Маша схватила Германа за рукав.
— Прошу тебя, оставь меня!
— Сейчас же ответь!
— Меня тошнит…
Герман вырвался от Маши и пошел искать уборную. Он наткнулся на кого-то, его толкнули в ответ. Какая-то женщина накричала на него, потому что он наступил ей на мозоль. Герман вышел в коридор и, как в тумане, увидел несколько дверей, но не мог понять, где именно находится уборная. Голова кружилась. Ноги подкашивались. Пол шатался под ним, как на корабле.
«Да, это конец!» — сказал себе Герман.
Дверь открылась, кто-то вышел из уборной. Герман вбежал внутрь, наткнулся на кого-то, пытаясь его обойти. Тот обругал Германа. В этой спешке ему все-таки удалось закрыть дверь на защелку.

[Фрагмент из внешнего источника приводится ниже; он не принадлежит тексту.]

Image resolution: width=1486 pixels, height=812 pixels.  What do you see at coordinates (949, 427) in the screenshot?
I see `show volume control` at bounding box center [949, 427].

Герман подбежал к унитазу, его вырвало. Пламенные круги поблекли. В ушах звенело, стучало в висках. Желудок сокращался, выплевывая кислоту, горечь и вонь, о существовании которых Герман и не подозревал. Каждый раз, когда ему казалось, что все уже позади, и он начинал вытирать рот туалетной бумагой, его снова начинало тошнить. Его рвало, он стонал и сгибался все ниже и ниже. Его вытошнило в последний раз, и он застыл, обессиленный и изможденный, чувствуя упадок сил и полное опустошение.
Кто-то стучал в дверь и пытался сорвать ее с петель. Герман снова принялся вытираться. Он запачкал кафельный пол и стену. Все это надо было убрать. Герман взглянул на себя в зеркало, оттуда на него смотрело мертвенно-бледное лицо. Он взял маленькое полотенце с крючка и вытер лацканы пиджака. Попробовал открыть окно, чтобы проветрить, но не хватило сил поднять раму. Герман сделал усилие, и замерзшее окно поддалось. На раме висели сосульки и снег. Он глубоко втянул свежий воздух и на мгновенье задержал его в легких. Он ясно ощутил, как холод возвращает его к жизни.
Кто-то снова принялся рваться в дверь с другой стороны и крутить ручку. Герман открыл и увидел Машу.
— Что ты ломаешь дверь?
— Что случилось? Позвать врача?
— Не надо врача. Поехали отсюда.
— Ты весь грязный.
Маша достала из сумочки платок. Вытерев Германа, она сказала:
— Сколько у тебя женщин? Три?
— Десять.
— Чтобы тебя так Бог опозорил, как ты опозорил меня…
— Я еду домой, — сказал Герман.
— Поезжай, к твоей крестьянке, не ко мне, — ответила Маша. — Между нами все кончено.
— Кончено так кончено.
— Ублюдок, негодяй, шарлатан!
Маша вернулась в зал. Герман стал искать пальто, шляпу, калоши, но спросить было не у кого. Жена раввина, забравшая у Германа пальто и шляпу, куда-то исчезла. Рвота ослабила и опустошила его. Герман не ел с двух часов дня, угощение он едва попробовал.
Он бродил среди гостей в коридоре, остановил кого-то и спросил, куда повесили одежду, но тот пожал плечами.